Meeting for the first time in Las Vegas in 1954, University Regents expressed support for a Southern Nevada campus while warning that most of the funding was needed in the north.

Clark County School Superintendent R. Guild Gray took up the challenge. Assisted by Assemblywoman Maude Frazier, who was a former school superintendent, the Porchlight Campaign began.

High school and college students going door to door raised more than $135,000, enough to construct the first building. Eighty acres of desert was donated on remote Maryland Parkway in unincorporated Clark County.

The Legislature, impressed with the local fundraising and the donated land, provided $200,000. When the first building was completed in 1957, it was named Maude Frazier Hall.

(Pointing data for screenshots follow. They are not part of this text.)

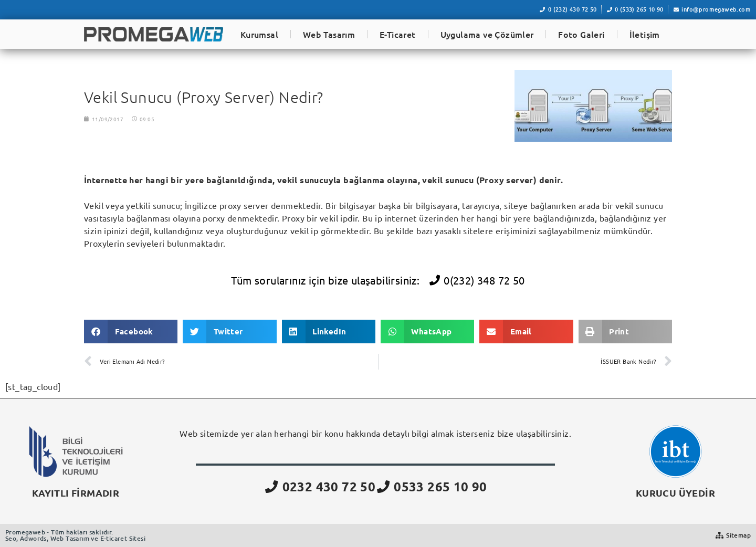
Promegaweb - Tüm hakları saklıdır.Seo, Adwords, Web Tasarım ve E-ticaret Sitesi (75, 535)
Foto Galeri (581, 34)
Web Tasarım (329, 34)
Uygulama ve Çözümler (487, 34)
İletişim (645, 34)
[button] (131, 331)
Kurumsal (259, 34)
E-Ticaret (397, 34)
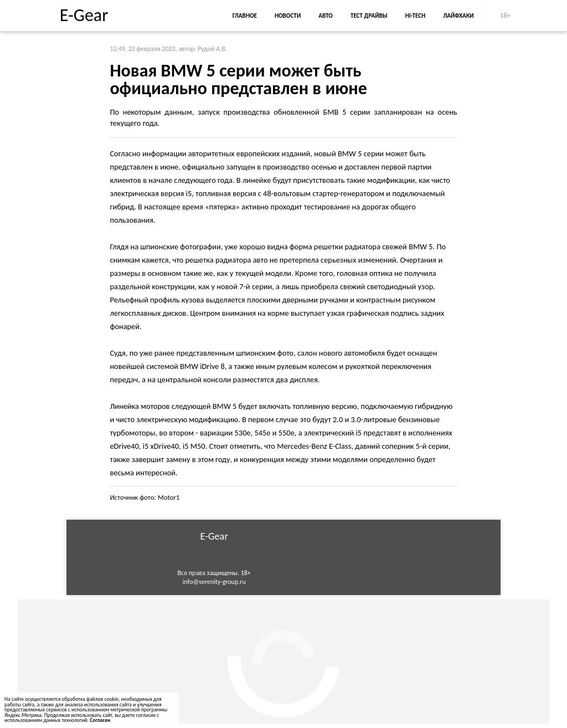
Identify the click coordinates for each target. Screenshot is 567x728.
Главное (245, 16)
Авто (326, 16)
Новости (287, 16)
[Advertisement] (284, 662)
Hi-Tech (415, 16)
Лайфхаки (458, 16)
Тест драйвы (369, 16)
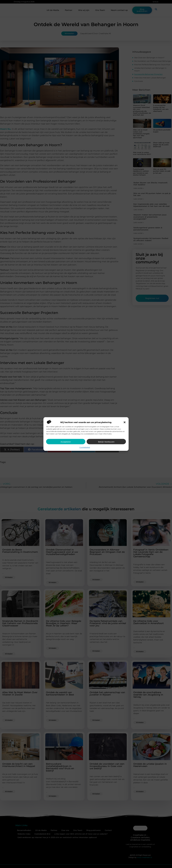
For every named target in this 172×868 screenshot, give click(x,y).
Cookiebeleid (84, 447)
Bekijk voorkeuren (106, 441)
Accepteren (66, 441)
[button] (125, 422)
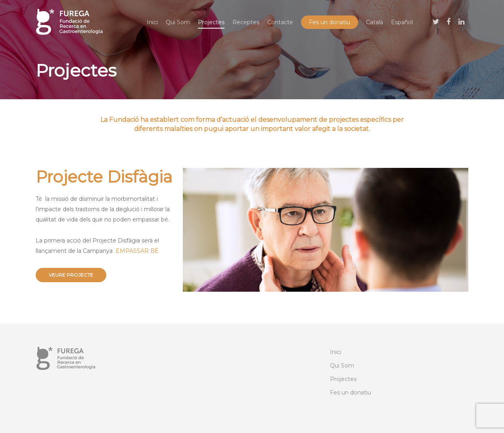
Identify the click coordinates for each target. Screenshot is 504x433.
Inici (152, 22)
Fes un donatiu (330, 22)
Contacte (280, 22)
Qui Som (178, 22)
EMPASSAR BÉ (137, 251)
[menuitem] (374, 22)
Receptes (246, 22)
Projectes (211, 22)
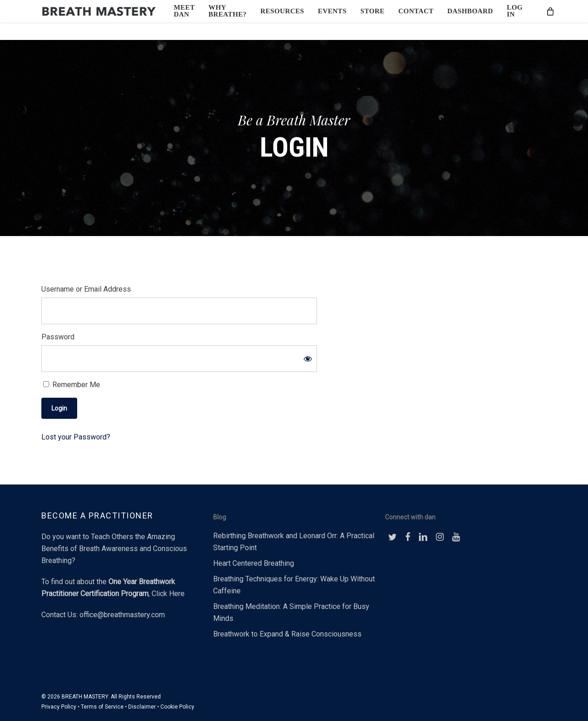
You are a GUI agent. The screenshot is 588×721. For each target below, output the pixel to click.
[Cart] (547, 20)
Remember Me (72, 384)
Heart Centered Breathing (254, 563)
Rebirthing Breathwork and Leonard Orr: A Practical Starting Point (294, 541)
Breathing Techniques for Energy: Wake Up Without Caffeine (294, 585)
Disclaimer (142, 707)
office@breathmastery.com (122, 614)
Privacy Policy (59, 707)
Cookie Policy (177, 707)
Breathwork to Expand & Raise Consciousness (287, 634)
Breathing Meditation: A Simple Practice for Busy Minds (291, 612)
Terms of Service (102, 707)
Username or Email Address (86, 289)
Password (58, 337)
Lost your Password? (76, 437)
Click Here (168, 593)
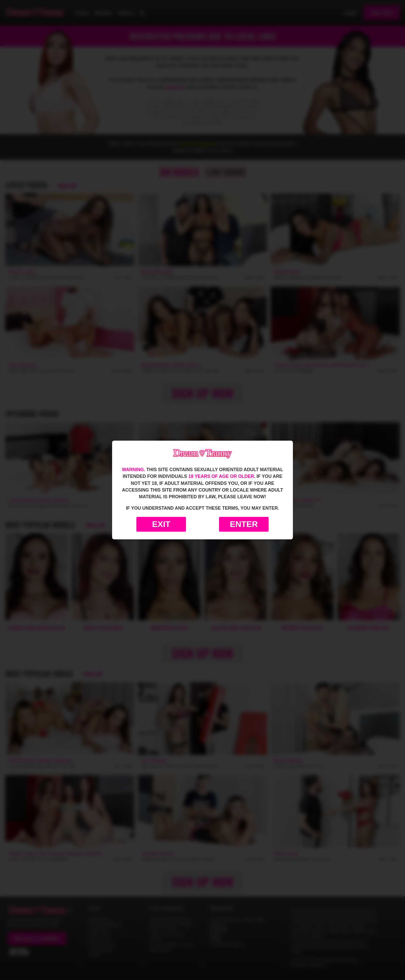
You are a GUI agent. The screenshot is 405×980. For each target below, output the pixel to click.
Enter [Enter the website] (244, 524)
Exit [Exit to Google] (161, 524)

In 1969, Nevada Southern University became the University of Nevada, Las Vegas, putting it on equal footing with the northern campus. Ten years later, UNLV's enrollment surpassed Reno's.

UNLV now has more than 100 buildings and 1,000 faculty members teaching 28,000 students, as well as more than 220 accredited undergraduate, masters and doctoral degree programs. This historical photo is one in a continuing series commemorating the 100th anniversary of Clark County.